Paul Hennessy | LightRocket | Getty Images
Shares of Carnival jumped 7.45% on Tuesday after the company announced plans to resume guest cruises with 75% of its total fleet capacity by year’s end, despite concerns about the spread of the more infectious delta Covid variant. The stock closed at $21.19 per share.
The company will resume operations with 54 ships across eight of its nine brands. Carnival Cruise Line, which already resumed operations, will also bring back the remaining nine vessels in its fleet by the end of the year.
These steps taken together will boost Carnival’s total operating capacity to 75%, according to the company.
In recent weeks, Carnival stock has fallen nearly 33% from its 52-week high of $31.52 on June 8. The stock is down more than 2% year to date.
Shares of Royal Caribbean Cruises rose 7.74% after falling nearly 4% on Monday, and Norwegian Cruise Line rose 8.28% after falling more than 5% on Monday.
On Monday, Carnival fell 5.7% amid concerns about the spread of the delta Covid variant and after an appeals court handed down a decision on Saturday that would temporarily keep in place pandemic restrictions on the industry.

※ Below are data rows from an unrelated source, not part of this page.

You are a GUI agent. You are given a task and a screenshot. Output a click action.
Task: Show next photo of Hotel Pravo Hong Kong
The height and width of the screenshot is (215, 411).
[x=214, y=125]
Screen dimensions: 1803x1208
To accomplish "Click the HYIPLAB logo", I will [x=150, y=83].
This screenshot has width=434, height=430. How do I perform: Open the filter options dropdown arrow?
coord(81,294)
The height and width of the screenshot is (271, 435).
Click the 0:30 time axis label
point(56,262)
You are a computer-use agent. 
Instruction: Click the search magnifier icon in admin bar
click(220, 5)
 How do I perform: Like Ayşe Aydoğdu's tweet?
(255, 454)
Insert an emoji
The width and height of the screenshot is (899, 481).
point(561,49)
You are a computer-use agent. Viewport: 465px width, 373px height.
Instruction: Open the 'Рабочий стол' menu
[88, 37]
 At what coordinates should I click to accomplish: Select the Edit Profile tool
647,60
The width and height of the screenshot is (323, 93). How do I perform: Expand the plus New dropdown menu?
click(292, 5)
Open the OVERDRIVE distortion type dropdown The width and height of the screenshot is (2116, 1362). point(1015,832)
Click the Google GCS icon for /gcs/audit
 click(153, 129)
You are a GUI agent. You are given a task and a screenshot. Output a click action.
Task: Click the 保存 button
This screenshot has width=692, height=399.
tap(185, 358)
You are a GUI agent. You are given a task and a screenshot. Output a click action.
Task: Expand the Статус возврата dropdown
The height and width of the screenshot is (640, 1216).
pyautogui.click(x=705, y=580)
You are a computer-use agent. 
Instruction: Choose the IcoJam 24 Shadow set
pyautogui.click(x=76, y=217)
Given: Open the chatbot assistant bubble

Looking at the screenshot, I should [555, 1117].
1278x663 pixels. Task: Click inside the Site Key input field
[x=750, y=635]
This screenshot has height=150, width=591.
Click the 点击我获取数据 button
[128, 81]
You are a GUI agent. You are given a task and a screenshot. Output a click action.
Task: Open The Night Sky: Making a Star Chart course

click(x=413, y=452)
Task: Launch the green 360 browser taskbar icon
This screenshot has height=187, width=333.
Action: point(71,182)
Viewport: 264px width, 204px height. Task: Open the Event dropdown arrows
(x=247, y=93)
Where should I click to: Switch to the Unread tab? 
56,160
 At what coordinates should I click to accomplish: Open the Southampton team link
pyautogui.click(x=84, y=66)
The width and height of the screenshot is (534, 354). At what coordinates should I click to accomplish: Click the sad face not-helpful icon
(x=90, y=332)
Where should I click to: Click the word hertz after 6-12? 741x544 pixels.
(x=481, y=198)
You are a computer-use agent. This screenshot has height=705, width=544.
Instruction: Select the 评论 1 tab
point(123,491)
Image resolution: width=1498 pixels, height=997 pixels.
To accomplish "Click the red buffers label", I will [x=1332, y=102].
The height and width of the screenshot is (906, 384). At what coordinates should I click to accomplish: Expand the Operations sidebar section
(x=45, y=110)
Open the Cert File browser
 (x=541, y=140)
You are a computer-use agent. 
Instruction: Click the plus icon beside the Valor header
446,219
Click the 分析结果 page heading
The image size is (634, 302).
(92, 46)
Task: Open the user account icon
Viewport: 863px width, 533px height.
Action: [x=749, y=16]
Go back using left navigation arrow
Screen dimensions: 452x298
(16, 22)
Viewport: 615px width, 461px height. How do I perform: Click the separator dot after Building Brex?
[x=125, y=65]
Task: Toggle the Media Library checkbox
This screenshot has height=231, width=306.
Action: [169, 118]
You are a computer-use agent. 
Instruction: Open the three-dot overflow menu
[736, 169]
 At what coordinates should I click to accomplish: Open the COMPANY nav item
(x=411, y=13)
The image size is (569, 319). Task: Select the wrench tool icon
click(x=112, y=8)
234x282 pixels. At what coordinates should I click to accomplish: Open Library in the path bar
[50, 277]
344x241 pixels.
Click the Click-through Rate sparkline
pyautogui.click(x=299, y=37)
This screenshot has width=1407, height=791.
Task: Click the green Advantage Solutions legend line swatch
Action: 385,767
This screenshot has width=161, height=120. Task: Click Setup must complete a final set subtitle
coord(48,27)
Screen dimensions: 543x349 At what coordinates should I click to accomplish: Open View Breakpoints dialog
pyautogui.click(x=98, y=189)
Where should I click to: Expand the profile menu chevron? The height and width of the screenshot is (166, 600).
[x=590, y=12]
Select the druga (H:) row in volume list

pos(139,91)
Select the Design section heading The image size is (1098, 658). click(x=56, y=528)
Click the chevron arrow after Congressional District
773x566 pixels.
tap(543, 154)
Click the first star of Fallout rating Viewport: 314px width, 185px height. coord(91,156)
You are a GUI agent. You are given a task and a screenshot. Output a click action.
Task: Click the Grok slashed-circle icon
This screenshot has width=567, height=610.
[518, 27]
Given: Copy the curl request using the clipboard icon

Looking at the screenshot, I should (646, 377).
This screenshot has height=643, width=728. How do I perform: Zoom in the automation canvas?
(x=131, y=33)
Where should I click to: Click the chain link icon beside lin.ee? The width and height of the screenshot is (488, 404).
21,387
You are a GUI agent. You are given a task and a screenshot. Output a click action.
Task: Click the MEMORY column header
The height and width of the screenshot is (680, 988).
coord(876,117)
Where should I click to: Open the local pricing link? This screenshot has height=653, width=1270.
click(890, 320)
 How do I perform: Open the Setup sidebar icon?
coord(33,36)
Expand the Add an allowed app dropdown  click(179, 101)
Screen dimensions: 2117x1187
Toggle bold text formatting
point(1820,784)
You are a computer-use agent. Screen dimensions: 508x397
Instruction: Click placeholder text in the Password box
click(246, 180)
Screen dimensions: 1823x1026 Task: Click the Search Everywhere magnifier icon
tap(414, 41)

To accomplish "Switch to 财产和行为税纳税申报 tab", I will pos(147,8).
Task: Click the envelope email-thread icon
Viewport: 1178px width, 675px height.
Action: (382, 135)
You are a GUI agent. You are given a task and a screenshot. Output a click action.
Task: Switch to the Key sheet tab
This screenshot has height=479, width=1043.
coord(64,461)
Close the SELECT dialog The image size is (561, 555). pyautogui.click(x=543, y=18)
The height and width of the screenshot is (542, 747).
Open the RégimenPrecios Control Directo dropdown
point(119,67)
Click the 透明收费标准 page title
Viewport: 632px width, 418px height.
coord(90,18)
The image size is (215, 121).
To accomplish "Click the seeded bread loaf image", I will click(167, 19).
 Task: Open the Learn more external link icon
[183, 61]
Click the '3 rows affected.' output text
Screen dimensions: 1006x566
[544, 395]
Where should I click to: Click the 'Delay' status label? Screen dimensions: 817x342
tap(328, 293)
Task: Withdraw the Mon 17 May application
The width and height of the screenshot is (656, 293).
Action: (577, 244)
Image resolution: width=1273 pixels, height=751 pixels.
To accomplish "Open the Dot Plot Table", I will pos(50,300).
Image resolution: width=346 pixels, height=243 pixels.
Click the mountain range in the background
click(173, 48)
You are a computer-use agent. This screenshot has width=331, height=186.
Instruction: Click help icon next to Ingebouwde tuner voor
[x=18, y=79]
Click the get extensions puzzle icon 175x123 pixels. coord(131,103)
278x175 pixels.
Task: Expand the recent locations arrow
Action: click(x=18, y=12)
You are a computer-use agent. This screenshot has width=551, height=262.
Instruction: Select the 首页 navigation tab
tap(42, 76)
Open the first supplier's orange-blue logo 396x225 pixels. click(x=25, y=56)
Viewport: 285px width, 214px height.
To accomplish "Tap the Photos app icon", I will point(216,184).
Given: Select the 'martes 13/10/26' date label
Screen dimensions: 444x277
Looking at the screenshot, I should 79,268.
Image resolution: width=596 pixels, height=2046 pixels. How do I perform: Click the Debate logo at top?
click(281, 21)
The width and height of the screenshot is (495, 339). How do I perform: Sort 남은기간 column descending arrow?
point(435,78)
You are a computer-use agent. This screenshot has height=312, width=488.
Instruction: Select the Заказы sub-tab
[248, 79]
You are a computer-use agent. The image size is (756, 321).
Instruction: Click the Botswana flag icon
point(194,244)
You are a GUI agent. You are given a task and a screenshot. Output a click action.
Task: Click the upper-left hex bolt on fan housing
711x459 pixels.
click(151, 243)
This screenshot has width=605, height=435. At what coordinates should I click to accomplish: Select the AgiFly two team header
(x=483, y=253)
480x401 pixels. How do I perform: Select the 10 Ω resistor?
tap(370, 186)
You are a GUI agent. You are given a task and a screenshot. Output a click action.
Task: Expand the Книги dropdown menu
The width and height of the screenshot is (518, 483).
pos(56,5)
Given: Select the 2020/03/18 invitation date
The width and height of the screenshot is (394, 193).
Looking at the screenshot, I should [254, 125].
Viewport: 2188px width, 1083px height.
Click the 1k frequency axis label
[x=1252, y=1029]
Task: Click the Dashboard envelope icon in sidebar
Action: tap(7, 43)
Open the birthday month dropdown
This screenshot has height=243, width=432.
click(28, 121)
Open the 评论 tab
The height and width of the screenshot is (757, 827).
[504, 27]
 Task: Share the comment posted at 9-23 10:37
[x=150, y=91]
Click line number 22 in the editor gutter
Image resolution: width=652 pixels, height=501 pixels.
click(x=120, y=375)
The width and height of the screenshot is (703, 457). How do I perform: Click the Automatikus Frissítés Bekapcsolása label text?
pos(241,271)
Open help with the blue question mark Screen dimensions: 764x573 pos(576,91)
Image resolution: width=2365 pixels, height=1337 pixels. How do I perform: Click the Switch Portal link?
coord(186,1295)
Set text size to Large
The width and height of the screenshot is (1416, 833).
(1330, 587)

The cruise industry is among the last to return to pre-pandemic operations after there were several high-profile outbreaks aboard ships at the beginning of the health crisis. The Centers for Disease Control and Prevention imposed strict health guidelines on the industry to prevent further outbreaks.
Carnival Cruise Line resumed cruises from the U.S. during the first weekend in July, after cruise operations were halted during the pandemic.
The company will begin requiring unvaccinated passengers to purchase travel insurance that would cover Covid-related costs. Royal Caribbean Cruises is implementing this policy as well.